The Bermudian carrier also announced a preliminary catastrophe loss estimate for the January 2025 California wildfires of $160 million to $190 million, net of expected recoveries, reinstatement premiums and tax.
The losses from the wildfires will affect its Q1 2025 earnings and are based on an insured industry loss estimate of $40 billion to $50 billion, said the company.
Fidelis added that it now expects to report net income of $100 million to $120 million and operating net income in the range of $120 million to $140 million.
In a note, KBW analyst Meyer Shields said the full-year operating net income disclosure implies a Q4 2024 operating loss of $115.4 million to $135.4 million, or $1.05 to $1.23 a share, compared to Wall Street forecasts of a $0.84 per share operating profit.
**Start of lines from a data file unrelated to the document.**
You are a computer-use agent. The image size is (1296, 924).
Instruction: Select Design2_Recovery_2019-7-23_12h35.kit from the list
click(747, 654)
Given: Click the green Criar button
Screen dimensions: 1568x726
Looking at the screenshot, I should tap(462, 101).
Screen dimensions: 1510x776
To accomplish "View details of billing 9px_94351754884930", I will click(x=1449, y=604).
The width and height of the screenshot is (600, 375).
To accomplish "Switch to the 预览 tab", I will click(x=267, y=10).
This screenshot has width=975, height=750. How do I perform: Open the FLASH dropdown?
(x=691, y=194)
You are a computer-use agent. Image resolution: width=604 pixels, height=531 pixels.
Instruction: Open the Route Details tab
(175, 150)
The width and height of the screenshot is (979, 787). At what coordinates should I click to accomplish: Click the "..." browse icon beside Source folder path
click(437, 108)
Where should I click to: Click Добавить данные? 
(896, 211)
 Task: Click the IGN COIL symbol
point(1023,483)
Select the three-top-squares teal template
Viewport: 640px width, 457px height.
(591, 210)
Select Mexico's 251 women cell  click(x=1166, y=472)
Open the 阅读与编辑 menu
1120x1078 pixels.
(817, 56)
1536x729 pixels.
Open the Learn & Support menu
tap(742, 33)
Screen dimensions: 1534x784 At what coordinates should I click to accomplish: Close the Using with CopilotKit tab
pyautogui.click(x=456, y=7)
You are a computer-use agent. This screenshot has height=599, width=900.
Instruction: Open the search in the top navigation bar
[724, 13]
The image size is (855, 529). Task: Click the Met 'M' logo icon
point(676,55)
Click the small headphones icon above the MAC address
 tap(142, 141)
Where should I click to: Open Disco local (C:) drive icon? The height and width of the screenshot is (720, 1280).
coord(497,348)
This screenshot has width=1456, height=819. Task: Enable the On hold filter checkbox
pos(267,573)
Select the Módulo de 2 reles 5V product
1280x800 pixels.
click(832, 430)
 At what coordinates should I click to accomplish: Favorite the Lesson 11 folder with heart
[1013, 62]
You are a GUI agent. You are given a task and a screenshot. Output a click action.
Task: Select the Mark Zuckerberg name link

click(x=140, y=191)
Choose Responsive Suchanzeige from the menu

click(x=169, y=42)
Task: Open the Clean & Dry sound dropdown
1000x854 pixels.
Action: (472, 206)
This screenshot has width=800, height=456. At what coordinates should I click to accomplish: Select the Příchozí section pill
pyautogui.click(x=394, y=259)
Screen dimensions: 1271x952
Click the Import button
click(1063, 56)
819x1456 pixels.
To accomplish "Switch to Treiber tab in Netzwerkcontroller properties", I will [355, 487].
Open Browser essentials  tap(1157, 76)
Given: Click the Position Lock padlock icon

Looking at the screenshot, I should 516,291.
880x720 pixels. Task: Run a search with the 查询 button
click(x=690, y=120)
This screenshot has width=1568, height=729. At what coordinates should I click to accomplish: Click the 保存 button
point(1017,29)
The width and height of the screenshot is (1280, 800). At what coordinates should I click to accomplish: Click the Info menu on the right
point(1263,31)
Commenting on the ongoing aviation litigation, Fidelis said that it has been “judiciously” settling claims to derisk its overall exposure and that it had strengthened reserves to make allowance for ongoing settlement discussions and “also to reflect recent developments and new information received”.
The insurer has so far settled or is in settlement discussions in relation to around two-thirds of its total exposure to lessor policy claims that are currently in litigation.
It explained that of the remaining lessor policy claims in litigation, a “significant portion” relate to the English trial that began in October 2024 and concluded on February 14, 2025. A court judgment is expected in the coming months.
For those exposures, Fidelis continues to hold reserves based on a probabilistic model of potential court outcomes.
The company’s group CEO Dan Burrows commented: “We have meaningfully reduced our overall exposure to the complex and evolving Russia-Ukraine aviation litigation, lowered the potential downside risk associated with this event and provided increased certainty to our shareholders.”
He added that stripping out the impact of the prior year development in aviation and aerospace, the carrier’s full-year results would have exceeded its long-term operating return on adjusted equity target.
“Our balance sheet remains strong, and our business is well-positioned to support future growth and deliver long-term value for shareholders,” said Burrows.
In his note, KBW’s Shields said: “We think the Q4 2024 reserve charge partly removes what has been a material overhang on the shares, but the (perhaps understandable, given ongoing negotiations) limited quantification of (Fidelis’) remaining exposure still leaves a lot of uncertainty.”
He added that given the carrier’s “intentional focus” on relatively volatile shorter-tailed lines, he doesn’t view the wildfire losses as “particularly outsized”.